Der EGKS-Vertrag war übrigens der einzige, der zeitlich befristet war. Er hatte eine Laufzeit von 50 Jahren und endete 2002. Seine Regelungen wurden in den EG-Vertrag übernommen, der die Bestimmungen für EWG und EAG zusammenfasste. Seit dem Inkrafttreten des Lissabonner Vertrags 2009 ist das Vertragswerk neu strukturiert und besteht aus dem EU-Vertrag (EUV) sowie dem Vertrag über die Arbeitsweise der Europäischen Union (AEUV).

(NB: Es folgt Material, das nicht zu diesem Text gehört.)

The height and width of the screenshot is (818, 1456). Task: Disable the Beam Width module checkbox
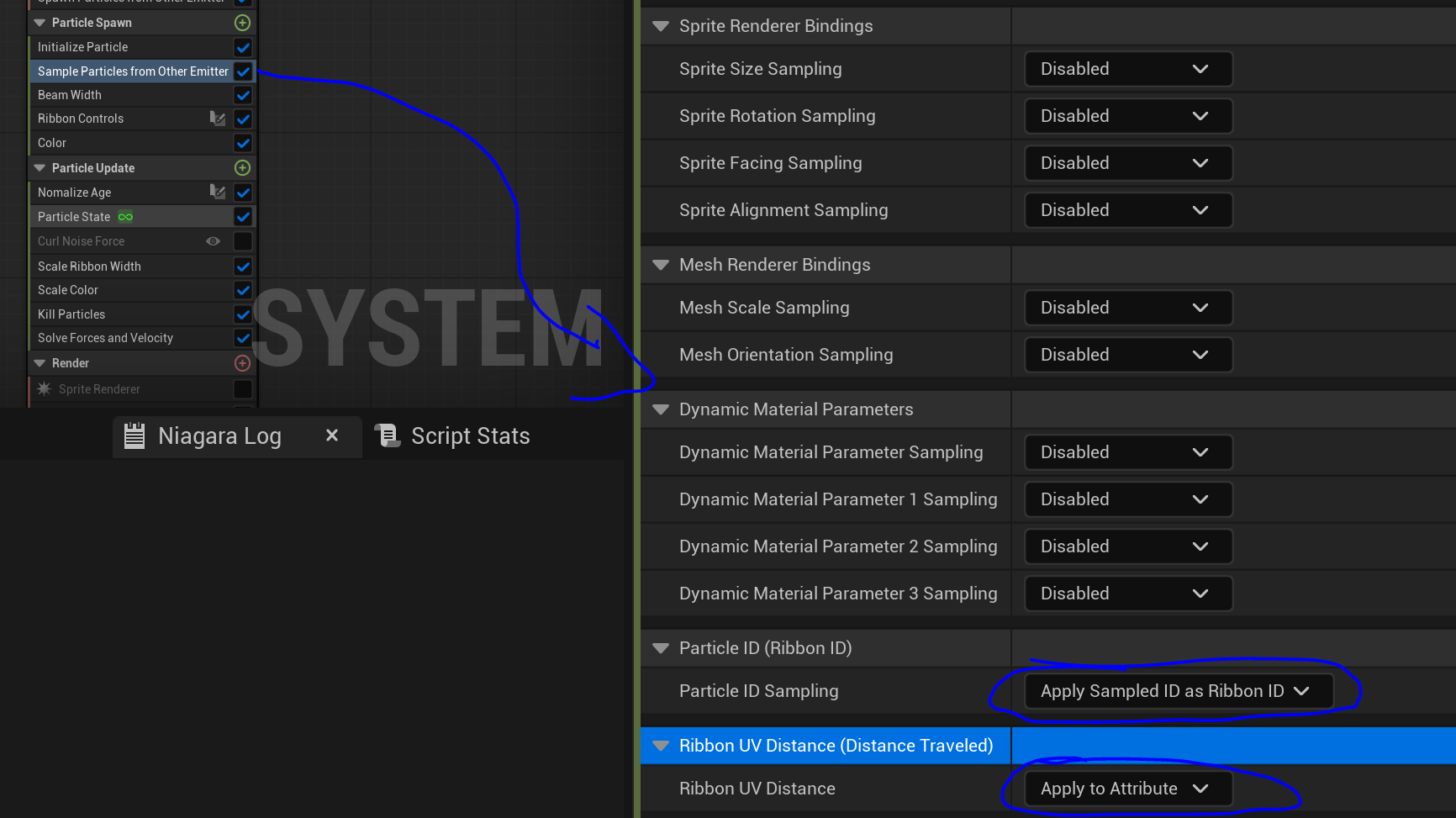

Als erste gemeinschaftliche Politik wurde die Agrarpolitik entwickelt, was mit den Hungererfahrungen des Krieges und der Nachkriegszeit genauso zu tun hatte wie mit der Bedeutung, die die Landwirtschaft in den EG-Ländern nach wie vor hatte, vor allem in Frankreich.

Krise und Süderweiterung

Nach der Westerweiterung 1973 kam die EG ein wenig in die Sinnkrise. Man wusste nicht so recht, wie es mit der europäischen Integration weitergehen sollte. Dies erklärt sich daraus, dass es für die EG keine Blaupause gab, die die weiteren Entwicklungsschritte vorzeichnete, sondern dass die Gemeinschaft sich in einer Weise entwickelte und bis heute entwickelt, die "Methode Monnet" genannt wird. Jean Monnet (1888 - 1979) war einer der Gründer und Vordenker der europäischen Integration und stand von 1952 bis 1954 in der Montanunion der Hohen Behörde vor, die später zur Europäischen Kommission wurde. Mit der Monnet-Methode ist gemeint: Die EU entwickelt sich immer dort weiter, wo es gerade möglich ist und wo man auf Herausforderungen reagieren muss.

Eine neue Aufgabe stellte sich in den 1970er-Jahren der Gemeinschaft durch die Entwicklung in Südeuropa. Griechenland, Portugal und Spanien hatten - durch eine Revolution oder schrittweise - ihre Diktaturen überwunden, waren aber von politischer und wirtschaftlicher Stabilität weit entfernt. Die Europäische Gemeinschaft sah eine wichtige Aufgabe darin, sie in das europäische Geflecht einzubinden, die sie durch die Süderweiterung der Jahre 1981 (Beitritt Griechenlands) bzw. 1986 (Beitritt Spaniens und Portugals) erfüllte.

Binnenmarkt, Ende des Ost-West-Konfliktes und Norderweiterung

Neuen inhaltlichen Schwung erhielt die EG durch die Einheitliche Europäische Akte, eine Revision der Gründungsverträge, die 1987 in Kraft trat. Mit ihr wurde der Europäische Binnenmarkt geschaffen, der bis 1993 vollendet werden sollte - ein Ziel das mittlerweile auch zu großen Teilen erreicht ist. Der Binnenmarkt ist gegenüber einer Zollunion ein wesentlicher Schritt zu mehr Gemeinsamkeit. In ihm werden die Vier Freiheiten verwirklicht. Kurz gesagt: Jeder kann innerhalb der Gemeinschaft einkaufen, arbeiten und investieren, wo er will. Durch das Binnenmarktprojekt, das wesentlich auf den damaligen Präsidenten der Europäischen Kommission, Jacques Delors, zurückgeht, wurde die Europäische Gemeinschaft enger zusammengeführt.

Während die Europäische Gemeinschaft noch voll damit beschäftigt war, die Voraussetzungen für die Schaffung des Binnenmarkts herzustellen, änderten sich die politischen Verhältnisse in Europa grundlegend. In Polen zwang die Solidarnosc-Bewegung die herrschende kommunistische Partei in die Knie und setztefür den Juni 1989 Wahlen durch, die zwar noch nicht vollständig demokratischen Standards entsprachen, aber zum ersten Mal eine Opposition ins Parlament brachten.